## Task to carry out
Extract every line of the listing below and reproduce it word for word, with no changes.
-- Task inputs start --
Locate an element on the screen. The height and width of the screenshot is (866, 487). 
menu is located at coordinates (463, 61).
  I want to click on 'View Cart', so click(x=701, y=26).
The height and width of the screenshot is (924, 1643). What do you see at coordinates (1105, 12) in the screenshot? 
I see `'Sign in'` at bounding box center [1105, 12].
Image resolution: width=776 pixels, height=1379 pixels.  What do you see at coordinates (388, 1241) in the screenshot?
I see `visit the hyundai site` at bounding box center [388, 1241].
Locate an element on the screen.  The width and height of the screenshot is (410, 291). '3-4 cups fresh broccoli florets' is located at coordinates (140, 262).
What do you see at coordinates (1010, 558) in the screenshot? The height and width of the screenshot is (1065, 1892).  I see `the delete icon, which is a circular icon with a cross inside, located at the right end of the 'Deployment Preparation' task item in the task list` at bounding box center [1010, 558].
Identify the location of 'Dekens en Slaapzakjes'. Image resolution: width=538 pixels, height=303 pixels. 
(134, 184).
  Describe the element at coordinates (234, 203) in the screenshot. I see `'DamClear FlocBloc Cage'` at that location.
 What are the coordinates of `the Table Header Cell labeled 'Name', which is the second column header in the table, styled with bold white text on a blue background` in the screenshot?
-- Task inputs end --
## Answer to this task
Locate an element on the screen. The height and width of the screenshot is (866, 487). 
menu is located at coordinates (463, 61).
  I want to click on 'View Cart', so click(x=701, y=26).
The height and width of the screenshot is (924, 1643). What do you see at coordinates (1105, 12) in the screenshot? 
I see `'Sign in'` at bounding box center [1105, 12].
Image resolution: width=776 pixels, height=1379 pixels.  What do you see at coordinates (388, 1241) in the screenshot?
I see `visit the hyundai site` at bounding box center [388, 1241].
Locate an element on the screen.  The width and height of the screenshot is (410, 291). '3-4 cups fresh broccoli florets' is located at coordinates (140, 262).
What do you see at coordinates (1010, 558) in the screenshot? The height and width of the screenshot is (1065, 1892).  I see `the delete icon, which is a circular icon with a cross inside, located at the right end of the 'Deployment Preparation' task item in the task list` at bounding box center [1010, 558].
Identify the location of 'Dekens en Slaapzakjes'. Image resolution: width=538 pixels, height=303 pixels. 
(134, 184).
  Describe the element at coordinates (234, 203) in the screenshot. I see `'DamClear FlocBloc Cage'` at that location.
 What are the coordinates of `the Table Header Cell labeled 'Name', which is the second column header in the table, styled with bold white text on a blue background` in the screenshot?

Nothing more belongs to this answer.